BEGIN THE DATA

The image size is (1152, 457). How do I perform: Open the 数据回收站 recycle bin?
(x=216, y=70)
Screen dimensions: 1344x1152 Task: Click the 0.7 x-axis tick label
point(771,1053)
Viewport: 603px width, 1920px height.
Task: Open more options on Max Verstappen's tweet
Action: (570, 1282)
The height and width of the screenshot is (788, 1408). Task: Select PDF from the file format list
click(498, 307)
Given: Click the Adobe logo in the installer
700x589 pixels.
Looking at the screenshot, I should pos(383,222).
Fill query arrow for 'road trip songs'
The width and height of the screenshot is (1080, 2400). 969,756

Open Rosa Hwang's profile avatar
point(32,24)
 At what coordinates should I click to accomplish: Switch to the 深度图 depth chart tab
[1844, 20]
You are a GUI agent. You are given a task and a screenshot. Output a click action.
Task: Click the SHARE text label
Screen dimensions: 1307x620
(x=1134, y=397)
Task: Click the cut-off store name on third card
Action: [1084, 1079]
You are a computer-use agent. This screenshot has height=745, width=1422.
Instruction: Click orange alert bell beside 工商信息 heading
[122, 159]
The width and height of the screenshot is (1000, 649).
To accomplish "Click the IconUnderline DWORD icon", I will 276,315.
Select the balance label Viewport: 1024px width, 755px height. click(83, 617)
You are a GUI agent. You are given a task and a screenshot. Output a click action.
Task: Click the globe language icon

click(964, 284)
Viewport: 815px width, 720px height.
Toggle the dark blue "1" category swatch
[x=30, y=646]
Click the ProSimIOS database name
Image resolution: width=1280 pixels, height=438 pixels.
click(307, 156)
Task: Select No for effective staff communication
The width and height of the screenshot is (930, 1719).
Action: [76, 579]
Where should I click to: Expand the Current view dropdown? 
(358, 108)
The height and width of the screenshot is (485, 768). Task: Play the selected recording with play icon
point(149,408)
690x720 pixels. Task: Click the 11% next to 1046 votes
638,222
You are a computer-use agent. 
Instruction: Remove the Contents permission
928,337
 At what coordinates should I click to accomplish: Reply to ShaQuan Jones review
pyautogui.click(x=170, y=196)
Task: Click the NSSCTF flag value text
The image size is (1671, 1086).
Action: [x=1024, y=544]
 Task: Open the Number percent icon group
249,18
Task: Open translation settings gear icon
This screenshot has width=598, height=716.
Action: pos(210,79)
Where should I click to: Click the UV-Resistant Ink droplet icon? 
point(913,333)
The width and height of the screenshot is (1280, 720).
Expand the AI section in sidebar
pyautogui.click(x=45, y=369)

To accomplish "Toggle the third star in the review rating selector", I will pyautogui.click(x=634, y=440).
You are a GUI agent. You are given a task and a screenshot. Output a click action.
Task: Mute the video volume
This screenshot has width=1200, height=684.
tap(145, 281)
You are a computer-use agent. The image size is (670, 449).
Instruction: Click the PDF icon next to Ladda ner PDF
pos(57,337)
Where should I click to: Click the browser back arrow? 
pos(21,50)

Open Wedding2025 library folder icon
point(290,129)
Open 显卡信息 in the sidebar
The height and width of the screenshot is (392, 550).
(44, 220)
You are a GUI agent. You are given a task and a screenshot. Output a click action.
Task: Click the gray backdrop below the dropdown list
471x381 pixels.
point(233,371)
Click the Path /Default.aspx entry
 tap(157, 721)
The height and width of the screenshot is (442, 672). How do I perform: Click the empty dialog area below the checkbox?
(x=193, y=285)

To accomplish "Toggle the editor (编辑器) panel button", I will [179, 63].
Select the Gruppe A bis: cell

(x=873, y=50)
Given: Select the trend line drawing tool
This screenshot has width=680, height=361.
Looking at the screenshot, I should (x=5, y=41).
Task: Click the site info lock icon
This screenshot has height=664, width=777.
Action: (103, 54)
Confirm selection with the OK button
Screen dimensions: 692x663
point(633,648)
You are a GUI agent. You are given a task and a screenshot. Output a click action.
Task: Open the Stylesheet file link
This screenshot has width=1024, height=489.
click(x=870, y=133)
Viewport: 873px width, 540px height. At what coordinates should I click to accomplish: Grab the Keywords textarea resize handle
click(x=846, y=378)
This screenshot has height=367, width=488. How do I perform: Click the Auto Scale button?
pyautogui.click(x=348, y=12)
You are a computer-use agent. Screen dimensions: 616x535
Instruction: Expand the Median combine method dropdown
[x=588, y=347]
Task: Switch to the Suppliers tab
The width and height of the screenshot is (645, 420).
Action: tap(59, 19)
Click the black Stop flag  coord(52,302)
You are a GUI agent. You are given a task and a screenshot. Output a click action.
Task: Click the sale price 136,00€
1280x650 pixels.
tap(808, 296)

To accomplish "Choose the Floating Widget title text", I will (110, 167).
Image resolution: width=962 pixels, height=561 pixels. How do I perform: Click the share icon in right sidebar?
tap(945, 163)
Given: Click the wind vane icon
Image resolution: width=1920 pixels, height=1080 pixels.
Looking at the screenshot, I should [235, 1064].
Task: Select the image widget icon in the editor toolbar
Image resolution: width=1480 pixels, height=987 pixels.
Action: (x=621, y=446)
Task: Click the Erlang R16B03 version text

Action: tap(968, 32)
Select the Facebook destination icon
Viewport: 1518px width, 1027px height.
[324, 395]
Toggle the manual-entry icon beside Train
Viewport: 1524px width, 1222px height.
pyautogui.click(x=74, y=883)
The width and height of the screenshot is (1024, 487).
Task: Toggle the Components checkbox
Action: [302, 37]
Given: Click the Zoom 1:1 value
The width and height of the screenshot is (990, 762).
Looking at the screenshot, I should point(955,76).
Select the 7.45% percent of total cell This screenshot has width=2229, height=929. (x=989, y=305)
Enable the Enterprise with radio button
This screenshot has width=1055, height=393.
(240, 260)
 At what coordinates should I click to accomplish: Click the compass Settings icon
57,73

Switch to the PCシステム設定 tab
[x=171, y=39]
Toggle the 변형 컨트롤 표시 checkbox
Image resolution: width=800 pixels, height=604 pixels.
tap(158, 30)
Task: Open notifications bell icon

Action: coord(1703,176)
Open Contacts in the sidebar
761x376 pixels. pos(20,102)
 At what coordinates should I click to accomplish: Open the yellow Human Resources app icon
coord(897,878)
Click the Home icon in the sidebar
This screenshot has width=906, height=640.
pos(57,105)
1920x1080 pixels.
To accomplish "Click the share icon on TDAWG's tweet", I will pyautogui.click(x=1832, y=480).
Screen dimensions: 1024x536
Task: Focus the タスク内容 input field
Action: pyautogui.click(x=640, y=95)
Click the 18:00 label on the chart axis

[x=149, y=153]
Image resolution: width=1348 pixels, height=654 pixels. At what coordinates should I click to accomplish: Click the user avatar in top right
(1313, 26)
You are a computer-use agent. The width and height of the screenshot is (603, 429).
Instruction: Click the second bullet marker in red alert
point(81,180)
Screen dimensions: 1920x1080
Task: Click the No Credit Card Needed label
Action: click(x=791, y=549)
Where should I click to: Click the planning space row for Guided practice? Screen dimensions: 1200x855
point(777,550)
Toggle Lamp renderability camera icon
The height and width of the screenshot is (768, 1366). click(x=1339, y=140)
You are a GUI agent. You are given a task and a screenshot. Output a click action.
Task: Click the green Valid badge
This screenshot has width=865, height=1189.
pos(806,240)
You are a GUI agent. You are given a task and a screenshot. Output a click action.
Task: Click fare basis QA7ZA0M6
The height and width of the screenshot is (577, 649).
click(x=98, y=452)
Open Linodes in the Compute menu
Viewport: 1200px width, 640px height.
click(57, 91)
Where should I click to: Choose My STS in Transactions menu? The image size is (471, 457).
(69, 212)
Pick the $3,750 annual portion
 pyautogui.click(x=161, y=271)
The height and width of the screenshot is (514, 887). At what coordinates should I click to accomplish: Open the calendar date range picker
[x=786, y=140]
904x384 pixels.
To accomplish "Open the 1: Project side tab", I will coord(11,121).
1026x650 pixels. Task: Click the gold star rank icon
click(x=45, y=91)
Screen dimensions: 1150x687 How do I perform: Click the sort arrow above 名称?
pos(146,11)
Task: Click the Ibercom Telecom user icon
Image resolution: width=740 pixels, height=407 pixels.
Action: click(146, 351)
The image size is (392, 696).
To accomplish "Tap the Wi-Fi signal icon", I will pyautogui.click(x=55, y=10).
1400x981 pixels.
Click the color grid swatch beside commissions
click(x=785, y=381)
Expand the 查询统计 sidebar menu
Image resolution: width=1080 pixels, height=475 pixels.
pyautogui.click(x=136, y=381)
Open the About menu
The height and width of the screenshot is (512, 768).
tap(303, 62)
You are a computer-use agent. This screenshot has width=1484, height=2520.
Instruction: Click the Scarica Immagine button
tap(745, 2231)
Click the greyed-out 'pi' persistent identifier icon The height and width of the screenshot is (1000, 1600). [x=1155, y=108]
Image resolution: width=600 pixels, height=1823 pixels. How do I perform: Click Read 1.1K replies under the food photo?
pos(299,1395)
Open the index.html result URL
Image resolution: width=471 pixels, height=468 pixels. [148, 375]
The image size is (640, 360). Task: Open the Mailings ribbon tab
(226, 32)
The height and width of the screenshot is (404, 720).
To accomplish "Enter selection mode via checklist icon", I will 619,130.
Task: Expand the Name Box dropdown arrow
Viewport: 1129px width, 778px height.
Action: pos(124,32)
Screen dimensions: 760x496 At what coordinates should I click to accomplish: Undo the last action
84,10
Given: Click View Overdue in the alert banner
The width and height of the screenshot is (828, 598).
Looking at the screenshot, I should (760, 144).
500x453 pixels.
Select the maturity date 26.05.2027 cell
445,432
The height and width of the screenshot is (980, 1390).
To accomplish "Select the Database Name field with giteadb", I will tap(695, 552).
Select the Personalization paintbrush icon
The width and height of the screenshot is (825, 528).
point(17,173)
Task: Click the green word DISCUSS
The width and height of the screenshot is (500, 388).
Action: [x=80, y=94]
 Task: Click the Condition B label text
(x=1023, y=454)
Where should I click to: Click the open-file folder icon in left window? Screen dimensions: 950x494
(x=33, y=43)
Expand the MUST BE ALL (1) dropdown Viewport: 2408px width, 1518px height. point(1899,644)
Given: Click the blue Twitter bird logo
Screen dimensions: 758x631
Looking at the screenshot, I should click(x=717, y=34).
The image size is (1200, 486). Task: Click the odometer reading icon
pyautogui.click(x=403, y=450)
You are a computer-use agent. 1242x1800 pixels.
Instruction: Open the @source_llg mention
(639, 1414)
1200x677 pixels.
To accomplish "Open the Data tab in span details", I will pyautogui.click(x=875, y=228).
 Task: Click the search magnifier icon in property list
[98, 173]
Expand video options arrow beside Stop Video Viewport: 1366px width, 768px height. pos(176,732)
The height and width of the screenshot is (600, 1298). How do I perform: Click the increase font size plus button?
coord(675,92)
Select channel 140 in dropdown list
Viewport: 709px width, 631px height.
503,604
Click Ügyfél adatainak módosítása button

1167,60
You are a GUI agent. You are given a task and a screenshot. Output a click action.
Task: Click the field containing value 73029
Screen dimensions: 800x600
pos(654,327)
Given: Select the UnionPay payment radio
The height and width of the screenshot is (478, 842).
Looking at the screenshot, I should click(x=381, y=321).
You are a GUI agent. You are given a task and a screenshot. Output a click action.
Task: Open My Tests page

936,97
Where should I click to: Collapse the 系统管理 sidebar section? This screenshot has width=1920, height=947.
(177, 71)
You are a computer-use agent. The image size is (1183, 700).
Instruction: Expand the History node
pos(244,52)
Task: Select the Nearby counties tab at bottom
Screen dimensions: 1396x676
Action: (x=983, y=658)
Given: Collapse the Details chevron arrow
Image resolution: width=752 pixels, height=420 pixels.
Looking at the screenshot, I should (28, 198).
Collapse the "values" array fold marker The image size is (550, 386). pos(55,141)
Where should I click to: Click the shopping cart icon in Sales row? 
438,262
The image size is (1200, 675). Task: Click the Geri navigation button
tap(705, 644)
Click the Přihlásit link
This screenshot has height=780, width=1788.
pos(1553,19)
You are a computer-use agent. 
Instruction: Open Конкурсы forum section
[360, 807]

END THE DATA

▶ _WORK TASK_
Exactly the lines from the one containing "The image size is (1200, 675)." to the final line of the data, both included, should be printed, and nothing more.

▶ _RESPONSE_
The image size is (1200, 675). Task: Click the Geri navigation button
tap(705, 644)
Click the Přihlásit link
This screenshot has height=780, width=1788.
pos(1553,19)
You are a computer-use agent. 
Instruction: Open Конкурсы forum section
[360, 807]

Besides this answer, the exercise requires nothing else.